Opposition parties are planning to demonstrate on the streets and engage in civil disobedience against President Michael Sata’s suspension of judges involving K14 billion which his political allies owe the Development Bank of Zambia.
Popularised mostly by Mahatma Karamchand Gandhi, Civil disobedience is the active refusal to obey certain laws, demands, and commands of a government.
Civil disobedience is commonly, though not always, defined as being nonviolent resistance. It is one form of civil resistance.
UPND’s announcement on Saturday morning through its political adviser to party President Hakainde Hichilema, Douglas Siakalima that opposition parties are planning civil disobedience and mass demonstrations over the judges’ suspensions.
Siakalima disclosed that the UPND plans to demonstrate and hold civil disobedience over President Michael Sata’s decision to ban High Court Judges Charles Kajimanga and Nigel Mutuna and Supreme Court Judge Philip Musonda.
He said the opposition parties are planning massive demonstrations and civil disobedience to show that things are not right in the country.
The main opposition parties had a meeting this weekend to plan how to execute the demos and civil disobedience activities.
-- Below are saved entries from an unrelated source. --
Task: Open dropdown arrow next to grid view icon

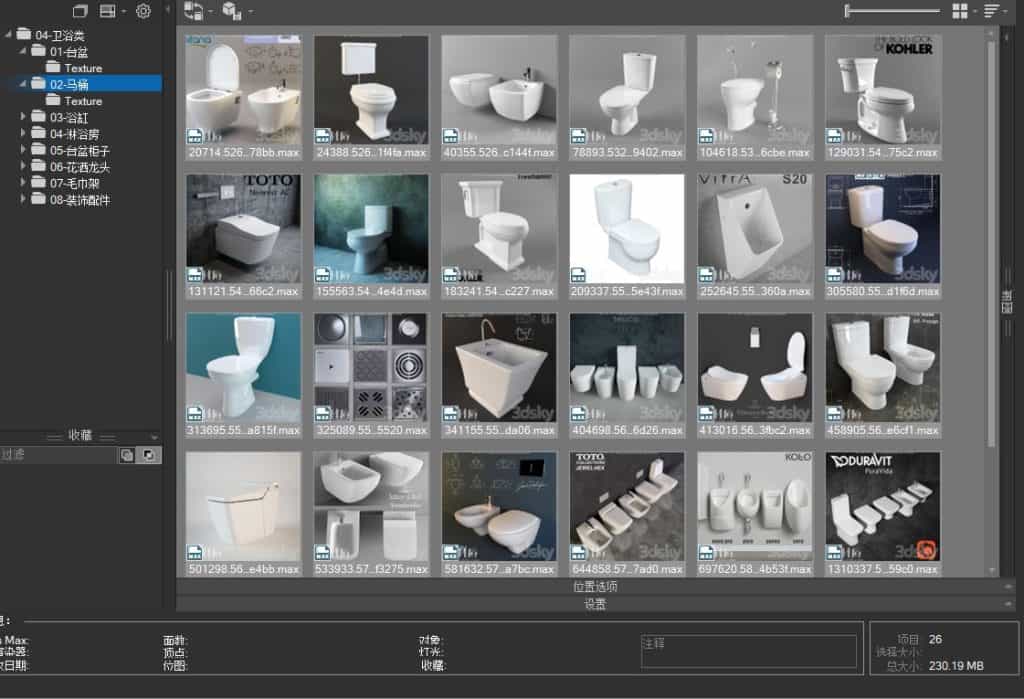Action: coord(974,11)
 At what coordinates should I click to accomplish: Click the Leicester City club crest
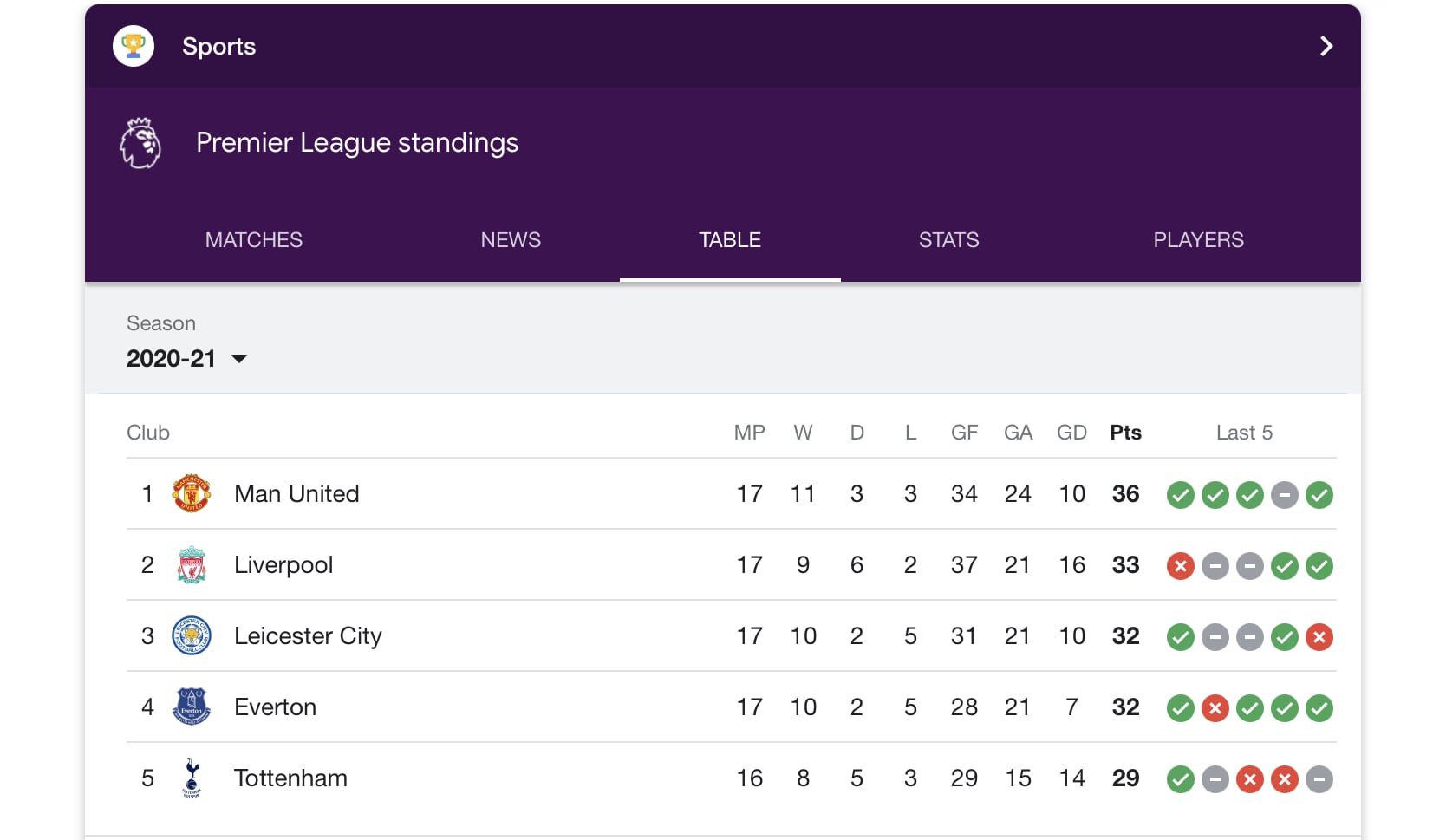click(192, 636)
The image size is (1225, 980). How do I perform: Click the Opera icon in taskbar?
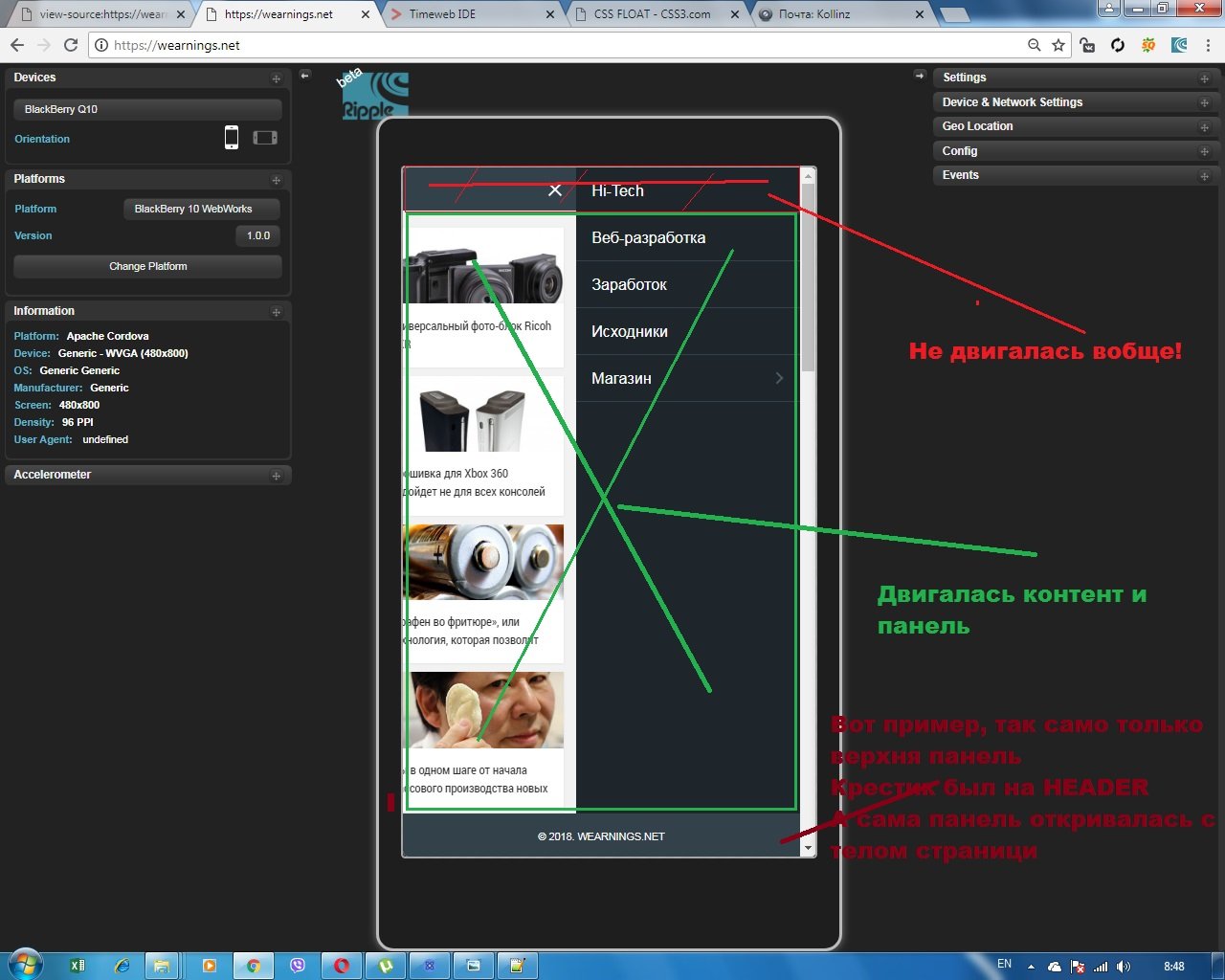[x=342, y=966]
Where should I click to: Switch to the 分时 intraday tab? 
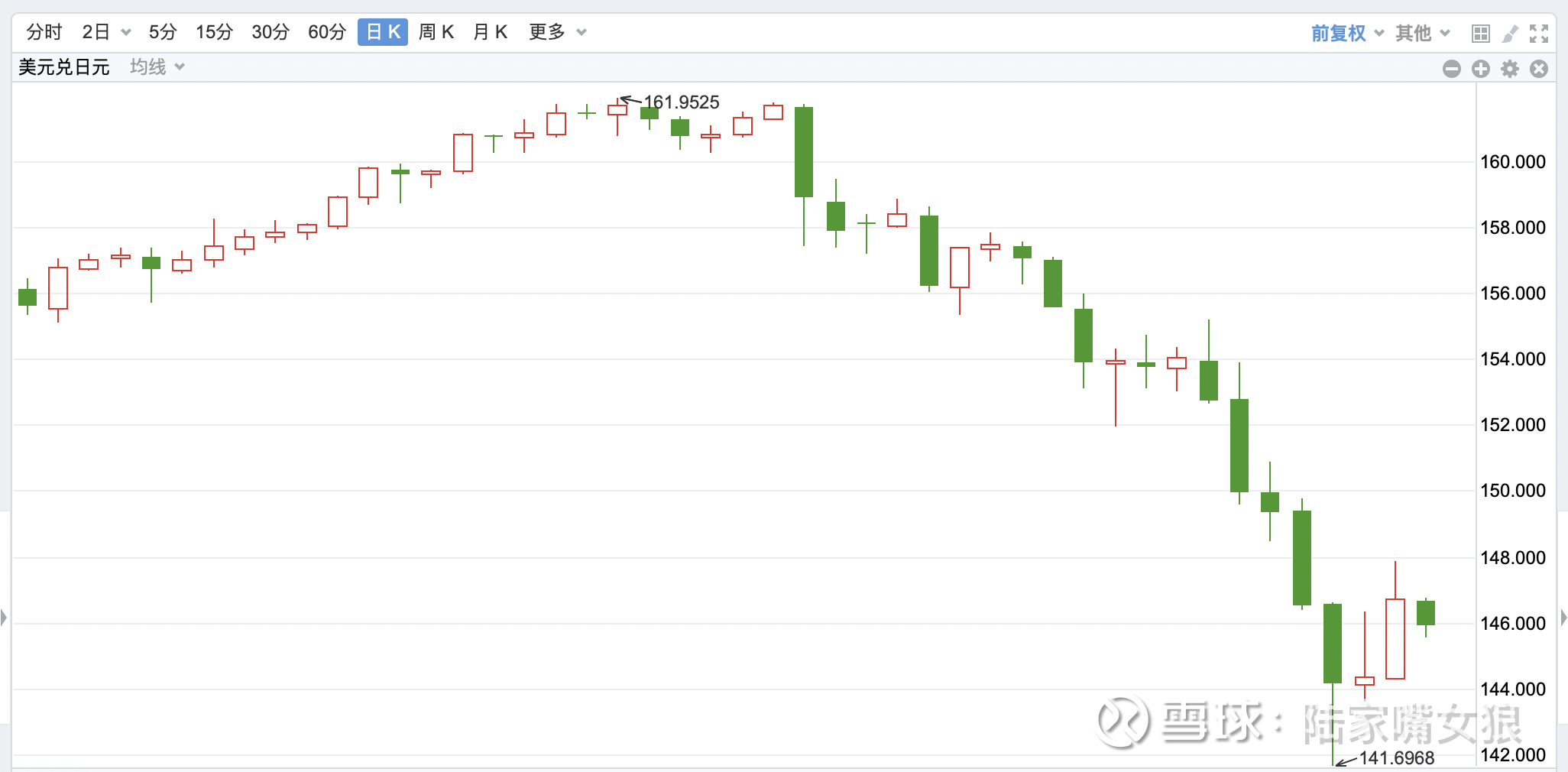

Civil disobedience is one of the many ways people have rebelled against what they deem to be unfair laws. It has been used in many nonviolent resistance movements in India (Gandhi’s campaigns for independence from the British Empire), in Czechoslovakia’sVelvet Revolution and in East Germany to oust their communist governments, in South Africa in the fight against apartheid, in the American Civil Rights Movement, in the Singing Revolution to bring independence to the Baltic countries from the Soviet Union, recently with the 2003 Rose Revolution in Georgia and the 2004 Orange Revolution in Ukraine, among other various movements worldwide.